I need to parse some information from a SQL DDL statement using regex. The SQL statement looks like this:
CREATE TABLE default.table1 (DATA4 BIGINT, DATA5 BIGINT, DATA2 BIGINT, DATA3 BIGINT)
USING parquet
OPTIONS (
serialization.format '1'
)
PARTITIONED BY (DATA2, DATA3)
I need to parse it in Python and pull out the columns named in the PARTITIONED BY clause. I've figured out a regex to achieve it after removing newline characters but I can't get it to work if there are newline chars in there. here is some demo code:
import re
def print_partition_columns_if_found(ddl_string):
regex = r'CREATE +?(TEMPORARY +)?TABLE *(?P<db>.*?\.)?(?P<table>.*?)\((?P<col>.*?)\).*?USING +([^\s]+)( +OPTIONS *\([^)]+\))?( *PARTITIONED BY \((?P<pcol>.*?)\))?'
match = re.search(regex, ddl_string, re.MULTILINE | re.DOTALL)
if match.group("pcol"):
print match.group("pcol").strip()
else:
print 'did not find any pcols in {matches}'.format(matches=match.groups())
ddl_string1 = """
CREATE TABLE default.table1 (DATA4 BIGINT, DATA5 BIGINT, DATA2 BIGINT, DATA3 BIGINT)
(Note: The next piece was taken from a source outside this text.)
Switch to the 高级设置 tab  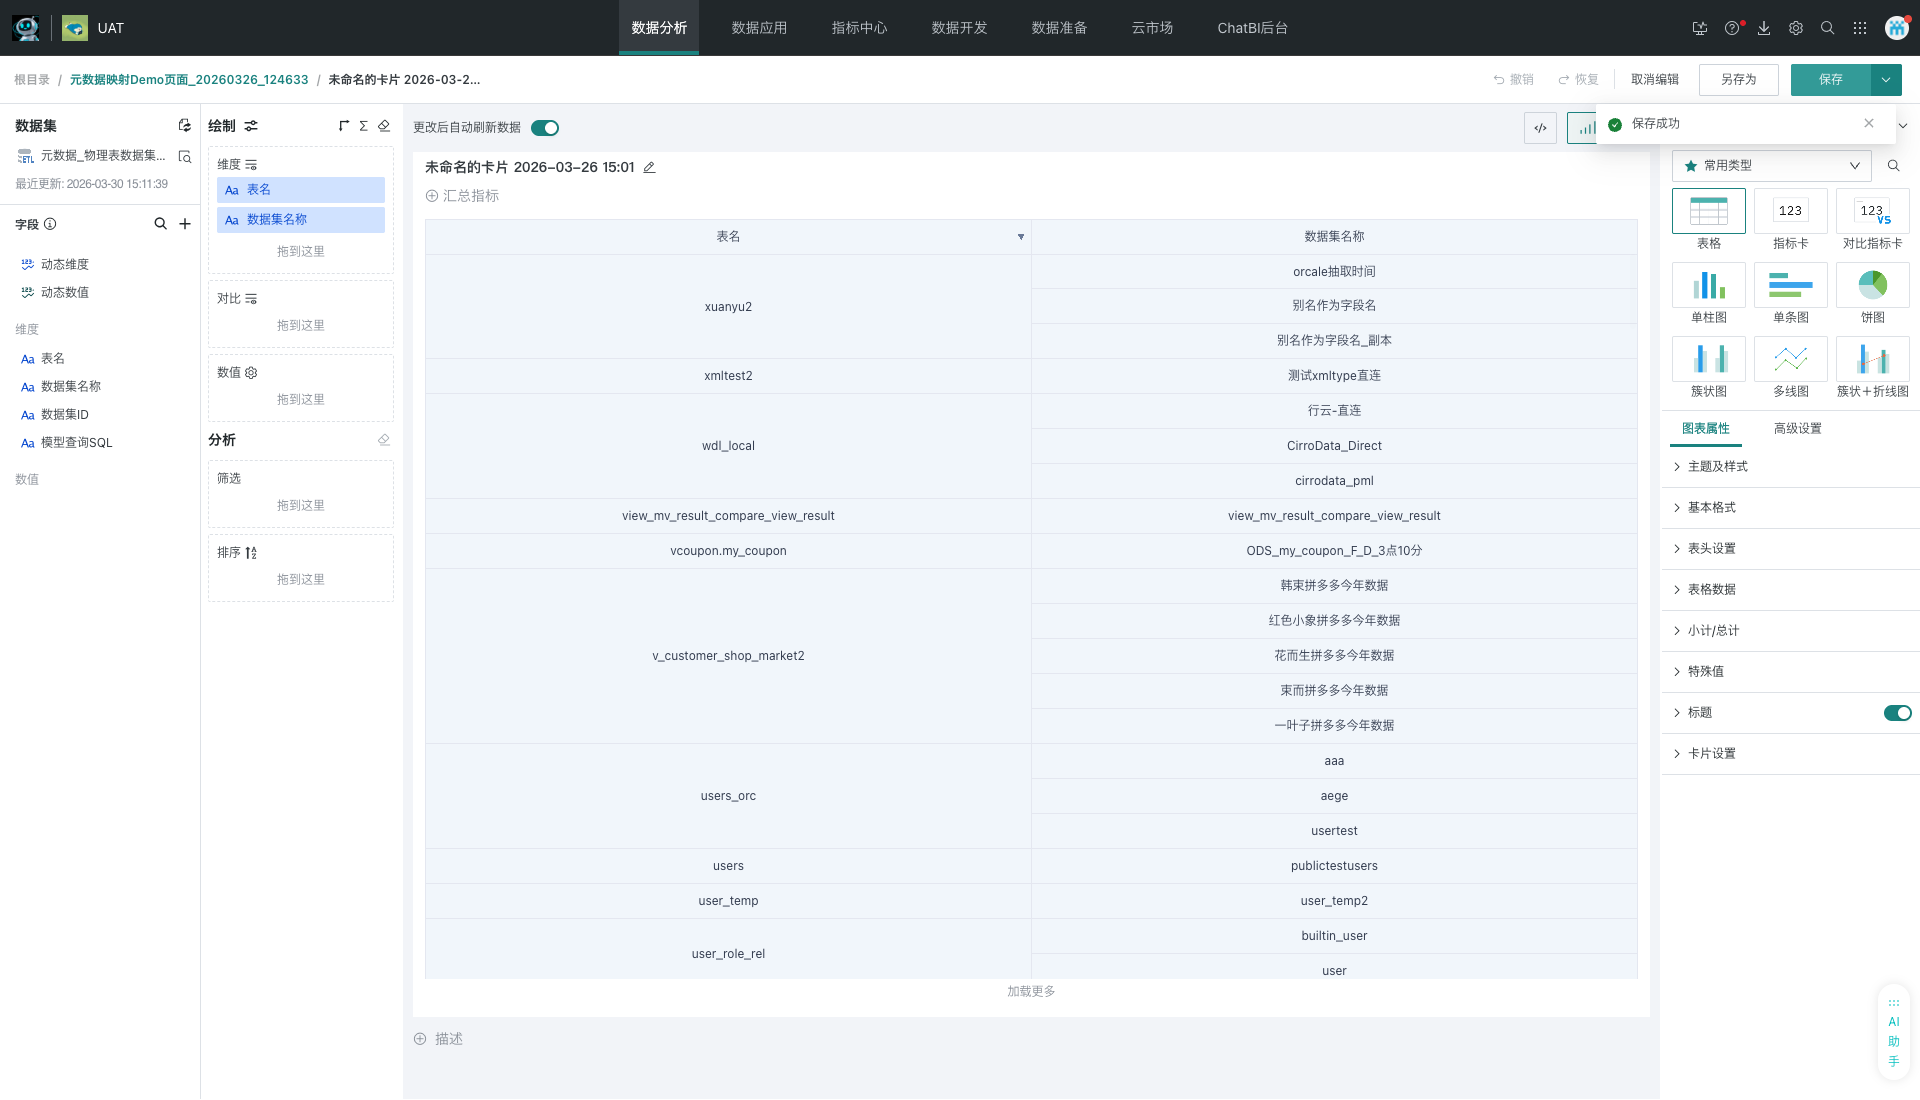pos(1797,429)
USING parquet OPTIONS (serialization.format '1') PARTITIONED BY (DATA2, DATA3)"""
print_partition_columns_if_found(ddl_string1)
print "--------"
ddl_string2 = """
CREATE TABLE default.table1 (DATA4 BIGINT, DATA5 BIGINT, DATA2 BIGINT, DATA3 BIGINT)
USING parquet
OPTIONS (
serialization.format '1'
)
PARTITIONED BY (DATA2, DATA3)
"""
print_partition_columns_if_found(ddl_string2)
That returns:
DATA2, DATA3
--------
did not find any pcols in (None, 'default.', 'table1 ', 'DATA4 BIGINT, DATA5 BIGINT, DATA2 BIGINT, DATA3 BIGINT', 'parquet', None, None, None)
Any regex experts care to help me out?